Roadmap: ir — agentic IR substrate on ef + vd #1

Description

@thorwhalen

Vision

ir is an information-retrieval substrate for agentic systems: one uniform "find the relevant things in this corpus" contract that scales from an ad-hoc find over an ephemeral list to a search engine over a maintained, living corpus. Retrieval is the core competency; generation/reranking/selection/citation are layered on top. It is extensible into RAG without being one by default.

See misc/docs/ir_04 (architecture & reuse analysis) and the three research docs ir_01 (capability discovery), ir_02 (indexing/embedding strategy), ir_03 (evaluation).

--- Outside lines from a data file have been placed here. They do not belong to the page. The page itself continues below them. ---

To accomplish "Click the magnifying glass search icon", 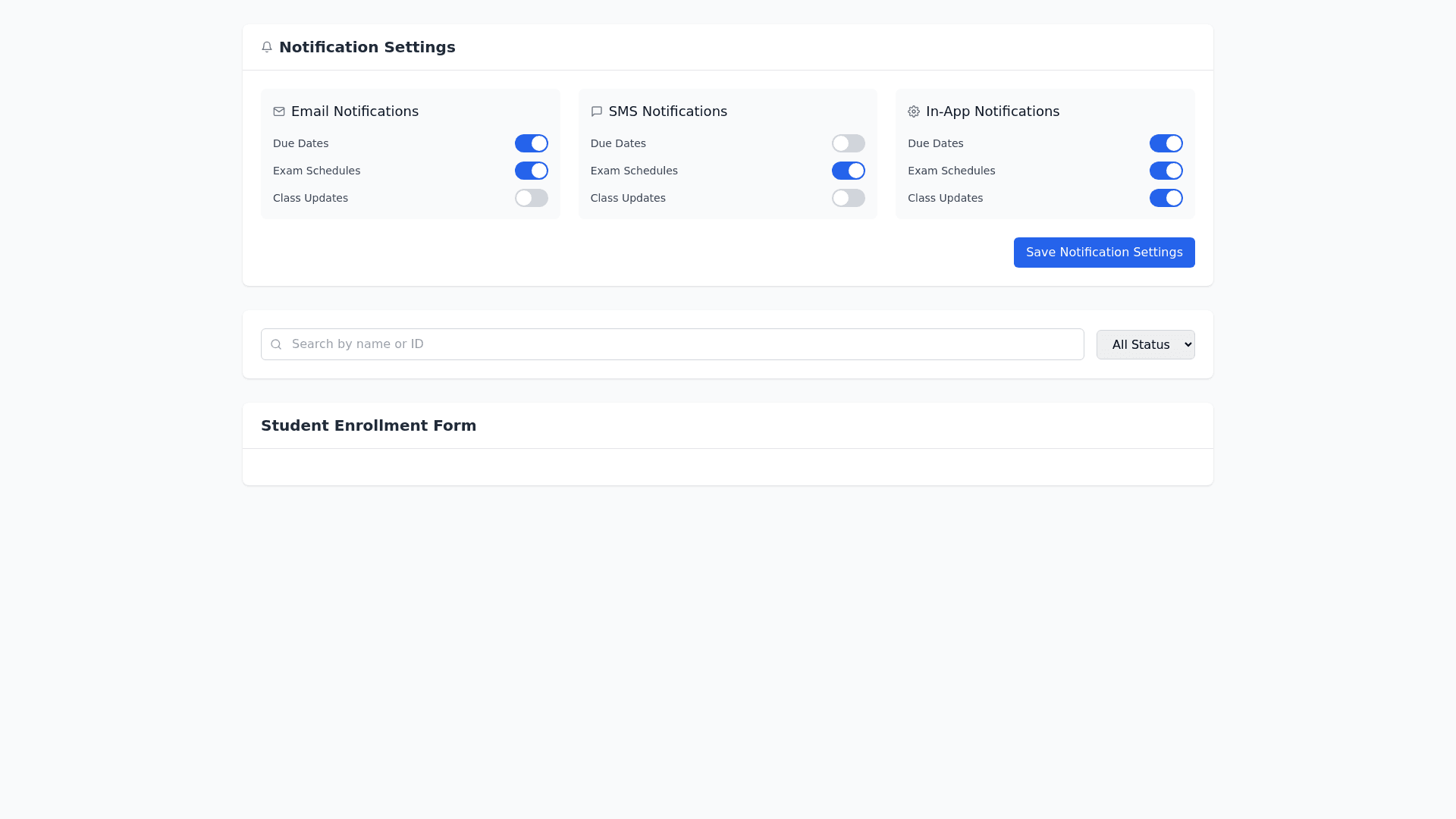I will 276,344.
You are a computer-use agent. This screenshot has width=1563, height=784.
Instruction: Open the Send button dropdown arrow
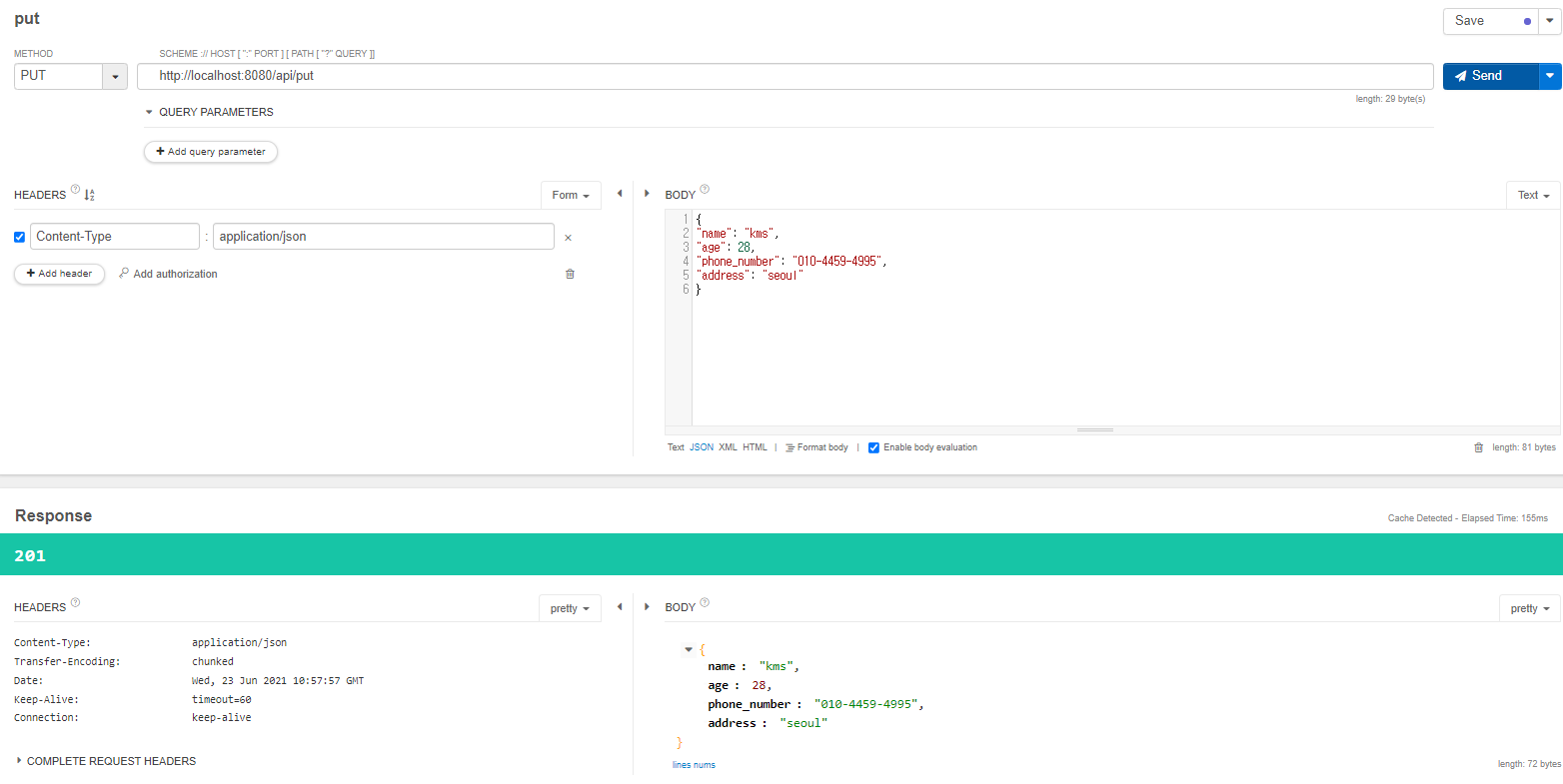click(1549, 76)
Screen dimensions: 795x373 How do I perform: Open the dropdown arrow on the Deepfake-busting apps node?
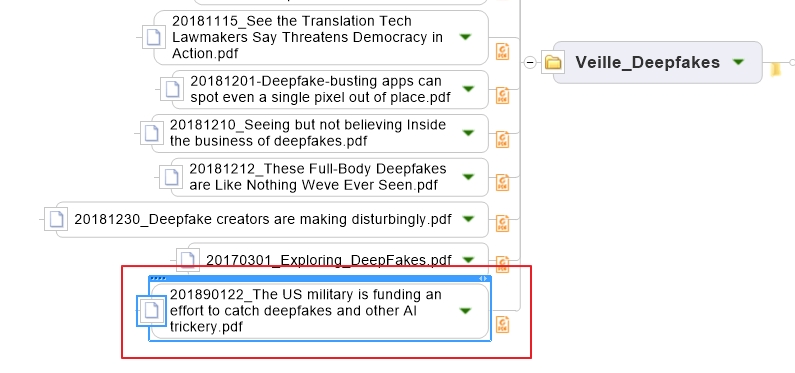click(467, 89)
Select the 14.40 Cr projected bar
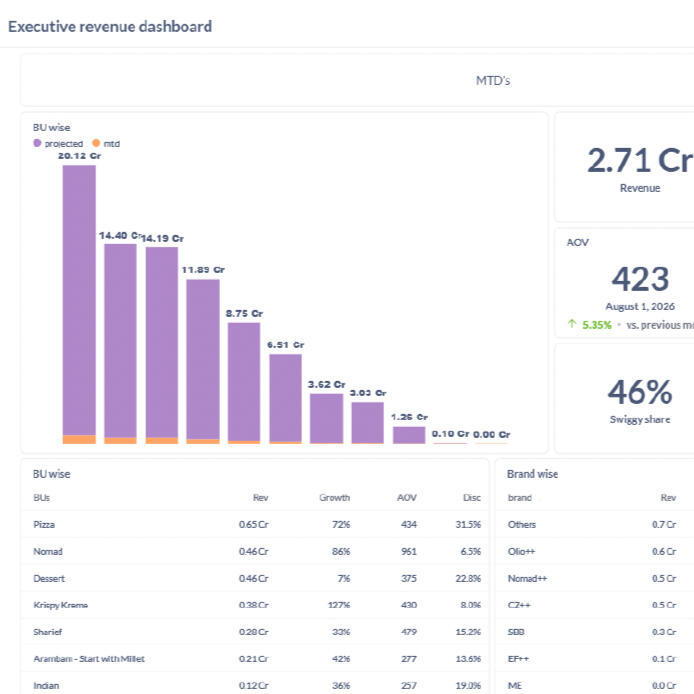 (x=120, y=341)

Reuse stance — compose, do not reinvent

  • ef (Embedding Flow) = the indexing/maintenance/retrieval spine: content_hash, ChangeDetectingCorpus, segmenters, embedder facade + adapters (sentence_transformers_embedder, HashingEmbedder), CachedEmbedder, artifact-graph (heavy maintenance, deferred), reranking, evaluation.
  • vd = the vector store + metadata-filter layer: Mongo-style filters (matches_filter), hybrid BM25+dense, reciprocal_rank_fusion, 16 backends (deferred until scale demands).
  • dol = the key-value persistence layer (repository pattern, MutableMapping views).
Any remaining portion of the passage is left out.